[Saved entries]
::::::::::

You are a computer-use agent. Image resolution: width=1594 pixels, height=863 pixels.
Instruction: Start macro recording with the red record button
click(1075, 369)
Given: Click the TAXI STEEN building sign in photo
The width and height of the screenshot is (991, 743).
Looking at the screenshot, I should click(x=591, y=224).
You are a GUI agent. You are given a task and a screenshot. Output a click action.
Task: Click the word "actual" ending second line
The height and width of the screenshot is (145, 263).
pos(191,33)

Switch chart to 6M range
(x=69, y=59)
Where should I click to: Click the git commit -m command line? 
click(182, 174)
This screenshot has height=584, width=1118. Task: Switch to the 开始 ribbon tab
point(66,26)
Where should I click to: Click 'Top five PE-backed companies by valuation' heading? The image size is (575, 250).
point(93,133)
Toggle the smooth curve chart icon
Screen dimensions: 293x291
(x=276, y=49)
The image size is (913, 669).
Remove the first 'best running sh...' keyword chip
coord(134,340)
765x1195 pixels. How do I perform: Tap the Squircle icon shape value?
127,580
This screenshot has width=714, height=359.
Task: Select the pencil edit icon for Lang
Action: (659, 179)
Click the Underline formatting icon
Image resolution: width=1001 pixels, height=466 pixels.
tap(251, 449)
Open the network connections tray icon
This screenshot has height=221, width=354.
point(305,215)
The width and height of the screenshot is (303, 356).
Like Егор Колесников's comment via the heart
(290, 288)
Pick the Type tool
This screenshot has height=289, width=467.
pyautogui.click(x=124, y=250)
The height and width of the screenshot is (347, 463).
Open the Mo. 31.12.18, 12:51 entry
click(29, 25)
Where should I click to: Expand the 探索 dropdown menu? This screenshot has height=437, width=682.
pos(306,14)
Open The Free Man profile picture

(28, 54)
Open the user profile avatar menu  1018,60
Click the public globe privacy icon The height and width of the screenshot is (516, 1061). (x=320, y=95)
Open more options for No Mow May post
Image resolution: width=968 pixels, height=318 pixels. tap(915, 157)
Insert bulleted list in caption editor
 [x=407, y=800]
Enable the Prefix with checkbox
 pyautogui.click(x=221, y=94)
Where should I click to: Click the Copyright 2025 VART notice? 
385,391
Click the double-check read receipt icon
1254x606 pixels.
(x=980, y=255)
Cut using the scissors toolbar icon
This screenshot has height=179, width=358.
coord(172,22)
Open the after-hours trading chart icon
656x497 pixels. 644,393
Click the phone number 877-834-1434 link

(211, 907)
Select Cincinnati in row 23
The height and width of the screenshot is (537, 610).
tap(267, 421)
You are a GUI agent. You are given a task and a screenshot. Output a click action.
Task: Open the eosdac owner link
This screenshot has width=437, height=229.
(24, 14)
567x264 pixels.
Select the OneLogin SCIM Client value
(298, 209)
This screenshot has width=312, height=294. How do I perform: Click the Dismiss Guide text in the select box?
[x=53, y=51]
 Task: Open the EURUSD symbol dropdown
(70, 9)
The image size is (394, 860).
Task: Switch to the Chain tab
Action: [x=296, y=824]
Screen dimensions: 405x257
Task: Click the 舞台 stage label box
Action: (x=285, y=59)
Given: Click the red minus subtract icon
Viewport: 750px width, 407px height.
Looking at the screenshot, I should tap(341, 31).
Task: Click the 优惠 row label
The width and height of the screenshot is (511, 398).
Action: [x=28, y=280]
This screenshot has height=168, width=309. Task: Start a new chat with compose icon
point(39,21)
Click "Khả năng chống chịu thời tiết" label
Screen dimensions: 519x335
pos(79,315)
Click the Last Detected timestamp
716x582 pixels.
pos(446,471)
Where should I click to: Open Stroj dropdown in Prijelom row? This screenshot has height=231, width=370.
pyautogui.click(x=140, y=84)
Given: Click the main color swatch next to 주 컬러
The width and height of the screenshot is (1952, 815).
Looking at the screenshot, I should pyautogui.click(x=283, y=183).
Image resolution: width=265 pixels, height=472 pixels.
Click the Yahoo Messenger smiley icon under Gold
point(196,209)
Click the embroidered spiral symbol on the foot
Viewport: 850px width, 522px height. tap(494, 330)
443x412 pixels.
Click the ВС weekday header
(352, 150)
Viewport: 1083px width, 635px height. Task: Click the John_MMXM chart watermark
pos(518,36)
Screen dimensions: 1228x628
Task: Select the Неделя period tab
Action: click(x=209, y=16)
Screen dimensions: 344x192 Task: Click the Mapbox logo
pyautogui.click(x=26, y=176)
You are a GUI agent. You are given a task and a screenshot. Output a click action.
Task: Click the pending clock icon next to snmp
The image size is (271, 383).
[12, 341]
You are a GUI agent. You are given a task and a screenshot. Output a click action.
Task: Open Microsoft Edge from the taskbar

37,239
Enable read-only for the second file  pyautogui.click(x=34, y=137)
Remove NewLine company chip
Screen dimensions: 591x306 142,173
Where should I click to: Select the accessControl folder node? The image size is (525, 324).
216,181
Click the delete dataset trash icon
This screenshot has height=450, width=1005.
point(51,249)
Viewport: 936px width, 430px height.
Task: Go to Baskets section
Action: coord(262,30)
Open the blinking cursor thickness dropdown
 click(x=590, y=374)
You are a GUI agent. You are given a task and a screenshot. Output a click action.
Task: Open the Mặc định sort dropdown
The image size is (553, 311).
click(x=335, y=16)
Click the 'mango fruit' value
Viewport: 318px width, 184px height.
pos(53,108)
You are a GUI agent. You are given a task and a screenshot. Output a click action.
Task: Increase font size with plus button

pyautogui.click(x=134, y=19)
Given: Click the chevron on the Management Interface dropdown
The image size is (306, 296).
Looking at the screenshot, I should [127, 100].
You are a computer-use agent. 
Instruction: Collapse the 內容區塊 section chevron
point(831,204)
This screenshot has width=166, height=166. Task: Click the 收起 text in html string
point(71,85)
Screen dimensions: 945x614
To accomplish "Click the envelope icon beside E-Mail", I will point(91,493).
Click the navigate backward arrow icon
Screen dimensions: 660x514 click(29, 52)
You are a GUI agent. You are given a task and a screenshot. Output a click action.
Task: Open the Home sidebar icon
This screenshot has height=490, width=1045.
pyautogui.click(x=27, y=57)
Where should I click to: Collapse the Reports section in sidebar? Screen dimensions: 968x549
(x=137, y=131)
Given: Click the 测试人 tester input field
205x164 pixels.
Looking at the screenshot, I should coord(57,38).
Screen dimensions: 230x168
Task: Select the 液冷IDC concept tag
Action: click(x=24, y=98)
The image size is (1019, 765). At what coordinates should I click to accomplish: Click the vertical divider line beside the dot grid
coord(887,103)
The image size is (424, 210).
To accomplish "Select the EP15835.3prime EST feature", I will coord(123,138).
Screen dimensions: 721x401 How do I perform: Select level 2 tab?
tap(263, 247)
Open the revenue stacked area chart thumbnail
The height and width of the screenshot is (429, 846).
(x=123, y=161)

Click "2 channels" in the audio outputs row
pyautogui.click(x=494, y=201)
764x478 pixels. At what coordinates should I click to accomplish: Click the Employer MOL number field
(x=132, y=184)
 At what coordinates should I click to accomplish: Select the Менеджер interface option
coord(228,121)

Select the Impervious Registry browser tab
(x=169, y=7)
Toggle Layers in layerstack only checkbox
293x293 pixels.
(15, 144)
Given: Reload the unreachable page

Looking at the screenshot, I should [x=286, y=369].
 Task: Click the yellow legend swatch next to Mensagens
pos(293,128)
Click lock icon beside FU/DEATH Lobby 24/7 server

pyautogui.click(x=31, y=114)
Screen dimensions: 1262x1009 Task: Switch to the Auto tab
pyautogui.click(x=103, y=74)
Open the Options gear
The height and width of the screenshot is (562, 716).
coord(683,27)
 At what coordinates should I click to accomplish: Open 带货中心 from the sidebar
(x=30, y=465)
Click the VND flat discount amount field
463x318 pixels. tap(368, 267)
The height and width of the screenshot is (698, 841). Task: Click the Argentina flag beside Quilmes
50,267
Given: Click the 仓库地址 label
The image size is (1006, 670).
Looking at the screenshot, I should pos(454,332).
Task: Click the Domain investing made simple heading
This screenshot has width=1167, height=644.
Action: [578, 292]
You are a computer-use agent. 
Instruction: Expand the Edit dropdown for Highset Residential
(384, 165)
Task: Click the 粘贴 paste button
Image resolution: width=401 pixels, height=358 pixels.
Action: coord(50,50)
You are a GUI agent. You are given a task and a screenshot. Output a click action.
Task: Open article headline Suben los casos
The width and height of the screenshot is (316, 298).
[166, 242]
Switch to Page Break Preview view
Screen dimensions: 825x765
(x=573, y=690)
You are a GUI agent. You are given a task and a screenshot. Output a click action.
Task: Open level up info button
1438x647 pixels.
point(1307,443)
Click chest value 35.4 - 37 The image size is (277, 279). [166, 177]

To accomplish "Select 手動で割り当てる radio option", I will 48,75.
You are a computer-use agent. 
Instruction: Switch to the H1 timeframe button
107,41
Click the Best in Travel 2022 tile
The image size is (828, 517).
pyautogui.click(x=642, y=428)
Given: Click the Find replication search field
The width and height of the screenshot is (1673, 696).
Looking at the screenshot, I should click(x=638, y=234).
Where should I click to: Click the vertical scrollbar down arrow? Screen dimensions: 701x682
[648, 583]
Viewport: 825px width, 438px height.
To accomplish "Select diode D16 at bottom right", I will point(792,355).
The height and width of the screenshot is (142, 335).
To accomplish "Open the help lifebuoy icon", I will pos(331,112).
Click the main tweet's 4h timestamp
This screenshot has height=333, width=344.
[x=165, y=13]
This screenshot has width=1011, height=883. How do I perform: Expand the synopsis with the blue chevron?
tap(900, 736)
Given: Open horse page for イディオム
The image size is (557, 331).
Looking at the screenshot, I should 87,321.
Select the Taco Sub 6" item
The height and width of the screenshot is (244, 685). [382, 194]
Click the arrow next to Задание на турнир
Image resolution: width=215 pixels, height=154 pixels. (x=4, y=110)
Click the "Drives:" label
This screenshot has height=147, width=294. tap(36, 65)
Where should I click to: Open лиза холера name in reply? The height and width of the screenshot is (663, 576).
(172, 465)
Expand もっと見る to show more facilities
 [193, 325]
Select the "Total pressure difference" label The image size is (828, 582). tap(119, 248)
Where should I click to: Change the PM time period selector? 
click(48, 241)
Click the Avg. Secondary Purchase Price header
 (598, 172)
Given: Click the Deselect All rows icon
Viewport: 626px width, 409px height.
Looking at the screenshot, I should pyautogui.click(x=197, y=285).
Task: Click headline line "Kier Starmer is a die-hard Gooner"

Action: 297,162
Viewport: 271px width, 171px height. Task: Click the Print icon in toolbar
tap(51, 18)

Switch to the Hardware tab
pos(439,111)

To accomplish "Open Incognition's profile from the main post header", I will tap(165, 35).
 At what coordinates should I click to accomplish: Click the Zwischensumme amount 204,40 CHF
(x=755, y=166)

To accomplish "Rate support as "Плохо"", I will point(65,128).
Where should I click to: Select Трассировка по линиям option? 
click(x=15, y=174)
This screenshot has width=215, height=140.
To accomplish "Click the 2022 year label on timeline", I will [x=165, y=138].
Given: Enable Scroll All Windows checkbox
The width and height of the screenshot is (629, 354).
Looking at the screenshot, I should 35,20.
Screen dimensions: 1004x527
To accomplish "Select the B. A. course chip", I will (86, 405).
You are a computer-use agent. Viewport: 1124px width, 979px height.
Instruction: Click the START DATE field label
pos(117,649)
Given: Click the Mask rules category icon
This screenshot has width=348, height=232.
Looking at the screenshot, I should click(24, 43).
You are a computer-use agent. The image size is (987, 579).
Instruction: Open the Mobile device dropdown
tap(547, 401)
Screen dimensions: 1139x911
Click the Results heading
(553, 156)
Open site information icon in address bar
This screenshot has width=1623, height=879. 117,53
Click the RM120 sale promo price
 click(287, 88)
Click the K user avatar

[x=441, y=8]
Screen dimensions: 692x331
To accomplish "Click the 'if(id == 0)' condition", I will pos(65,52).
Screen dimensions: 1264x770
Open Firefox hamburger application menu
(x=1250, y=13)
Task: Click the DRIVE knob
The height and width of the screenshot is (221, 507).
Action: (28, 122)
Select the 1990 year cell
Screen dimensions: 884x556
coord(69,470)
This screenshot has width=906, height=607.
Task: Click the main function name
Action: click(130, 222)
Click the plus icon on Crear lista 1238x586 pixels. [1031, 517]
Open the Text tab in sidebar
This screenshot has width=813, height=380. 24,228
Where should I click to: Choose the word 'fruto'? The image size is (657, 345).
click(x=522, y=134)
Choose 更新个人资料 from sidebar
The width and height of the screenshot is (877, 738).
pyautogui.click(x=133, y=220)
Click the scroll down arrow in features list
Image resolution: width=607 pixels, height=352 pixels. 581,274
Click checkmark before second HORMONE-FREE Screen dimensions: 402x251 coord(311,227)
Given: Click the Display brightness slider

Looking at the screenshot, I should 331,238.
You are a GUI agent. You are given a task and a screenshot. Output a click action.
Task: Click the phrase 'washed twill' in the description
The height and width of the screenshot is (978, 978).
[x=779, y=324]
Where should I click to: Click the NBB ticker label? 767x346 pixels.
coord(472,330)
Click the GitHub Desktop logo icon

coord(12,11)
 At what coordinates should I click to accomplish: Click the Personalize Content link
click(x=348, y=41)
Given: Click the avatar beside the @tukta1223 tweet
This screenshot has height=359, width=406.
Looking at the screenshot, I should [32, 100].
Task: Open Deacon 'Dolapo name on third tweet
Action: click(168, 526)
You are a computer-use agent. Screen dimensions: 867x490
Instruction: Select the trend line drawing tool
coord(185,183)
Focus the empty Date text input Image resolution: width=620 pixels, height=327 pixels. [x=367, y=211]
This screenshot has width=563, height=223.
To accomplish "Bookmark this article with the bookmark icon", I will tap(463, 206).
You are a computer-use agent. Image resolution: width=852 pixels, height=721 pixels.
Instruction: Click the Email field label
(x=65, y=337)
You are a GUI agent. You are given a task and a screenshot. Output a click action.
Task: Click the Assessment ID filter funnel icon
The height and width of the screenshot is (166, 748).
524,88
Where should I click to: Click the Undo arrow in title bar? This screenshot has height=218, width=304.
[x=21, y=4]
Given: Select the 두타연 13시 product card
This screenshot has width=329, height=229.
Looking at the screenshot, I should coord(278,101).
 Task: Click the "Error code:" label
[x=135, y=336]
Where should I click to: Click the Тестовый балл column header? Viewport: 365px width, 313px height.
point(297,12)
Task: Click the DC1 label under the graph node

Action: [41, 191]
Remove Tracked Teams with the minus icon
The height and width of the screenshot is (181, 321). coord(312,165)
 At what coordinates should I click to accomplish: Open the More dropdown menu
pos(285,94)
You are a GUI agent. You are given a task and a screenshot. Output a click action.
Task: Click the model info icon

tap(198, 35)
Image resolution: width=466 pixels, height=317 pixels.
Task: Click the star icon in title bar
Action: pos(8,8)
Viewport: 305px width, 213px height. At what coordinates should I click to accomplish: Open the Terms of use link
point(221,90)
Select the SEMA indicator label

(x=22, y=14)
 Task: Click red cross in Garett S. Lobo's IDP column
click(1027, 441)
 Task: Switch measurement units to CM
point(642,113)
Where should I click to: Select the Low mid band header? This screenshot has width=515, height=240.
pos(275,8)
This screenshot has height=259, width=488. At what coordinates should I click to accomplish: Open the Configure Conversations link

::::::::::

» **Problem requirements**
Working from the records above, write out verbatim only the lines from the line containing "Open site information icon in address bar" through the line containing "Task: Click the DRIVE knob".

» **Answer to this problem**
Open site information icon in address bar
This screenshot has width=1623, height=879. 117,53
Click the RM120 sale promo price
 click(287, 88)
Click the K user avatar

[x=441, y=8]
Screen dimensions: 692x331
To accomplish "Click the 'if(id == 0)' condition", I will pos(65,52).
Screen dimensions: 1264x770
Open Firefox hamburger application menu
(x=1250, y=13)
Task: Click the DRIVE knob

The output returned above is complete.